The present review examines the hypothesis that similar cellular signaling mechanisms are involved in neural development and in age- or disease-associated degeneration. It is hoped that approaching the problem of the regulation of brain structure from this perspective will spur future studies on the links between development, aging and disease. In order for functional neural circuitry to form, the component neurons must interact in highly specific ways. Growth factors and neurotransmitters constitute two major classes of intercellular signals that sculpt neuroarchitecture. These signals influence the neuronal growth cone behaviors which ultimately determine the details of neuritic form. In addition, growth factors and neurotransmitters can influence neuronal survival and synapse formation, and thereby determine both the presence of neurons within circuits and their specific connectivity patterns. Imbalances in growth factor and/or neurotransmitter systems may lead to neurodegeneration in aging and in specific neurodegenerative disorders such as Alzheimer's disease. Developmental, functional and pathological studies of excitatory amino acid neurotransmitters provide a compelling example of how a common intercellular signal can be involved in neuronal development, plasticity and degeneration. Intracellular signaling systems mediate neuroarchitectural responses to neurotransmitters and growth factors by altering the status of the cytoskeletal and vesicular substrates that are the basis of neuronal form. These signal transduction systems include ion channels and second messengers such as calcium, cyclic nucleotides and diacylglycerol.

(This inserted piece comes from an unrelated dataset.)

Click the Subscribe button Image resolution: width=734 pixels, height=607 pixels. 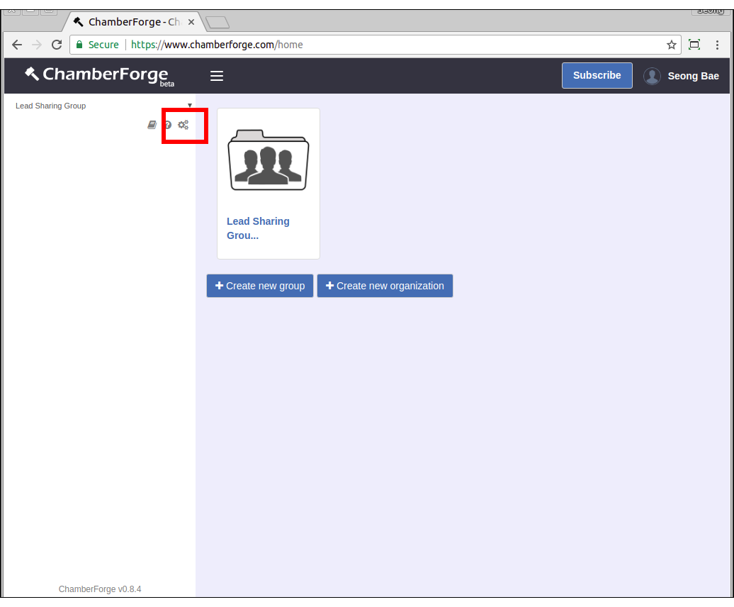(597, 75)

Cytoskeletal and vesicular substrates may be influenced directly by second messenger kinases, or indirectly via actions on the biosynthetic and degradative systems of the cell. Alterations in these various intracellular neuroarchitecture-regulating systems can lead to neurodegeneration. Taken together, the data presented here indicate that similar cellular and molecular mechanisms are involved in nervous system development, function, adaptive plasticity and degeneration.